Return the lines between the one containing "You are a GUI" and the one containing "pos(76,100)", inclusive, reproduced verbatim.
** begin Dataset records **
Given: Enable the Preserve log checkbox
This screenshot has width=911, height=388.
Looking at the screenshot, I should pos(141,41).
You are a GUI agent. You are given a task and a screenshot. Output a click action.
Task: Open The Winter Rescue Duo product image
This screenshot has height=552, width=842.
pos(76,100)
** end Dataset records **
** begin Dataset records **
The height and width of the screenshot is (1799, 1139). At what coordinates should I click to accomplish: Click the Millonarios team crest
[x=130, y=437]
** end Dataset records **
** begin Dataset records **
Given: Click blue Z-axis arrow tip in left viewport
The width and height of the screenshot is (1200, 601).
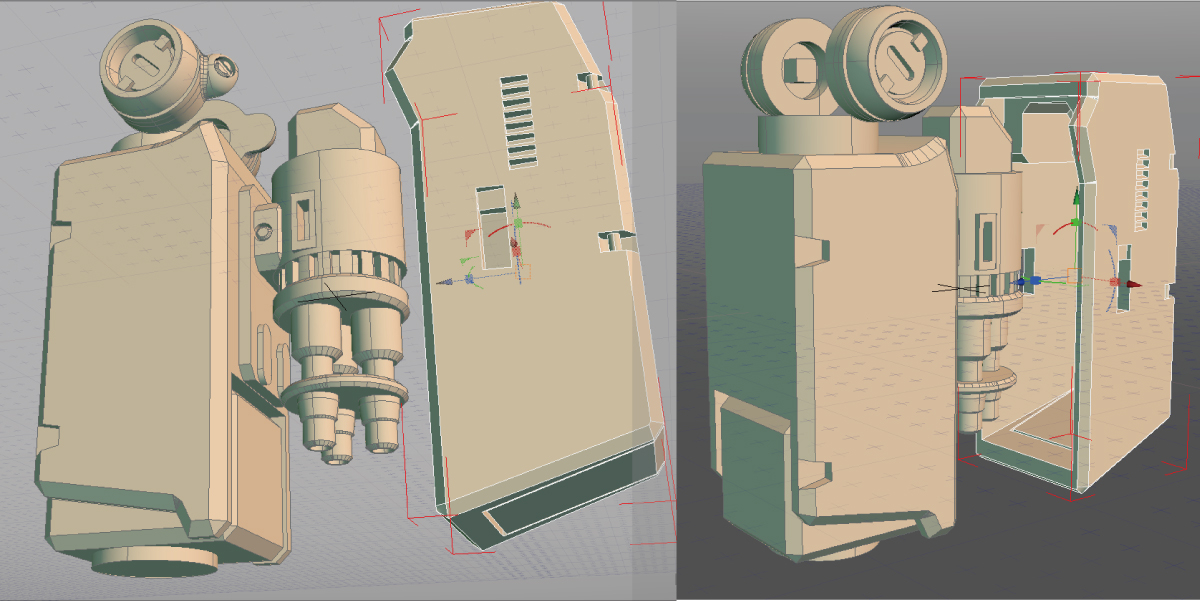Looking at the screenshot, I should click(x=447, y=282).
** end Dataset records **
Expected answer
You are a GUI agent. You are given a task and a screenshot. Output a click action.
Task: Open The Winter Rescue Duo product image
This screenshot has height=552, width=842.
pos(76,100)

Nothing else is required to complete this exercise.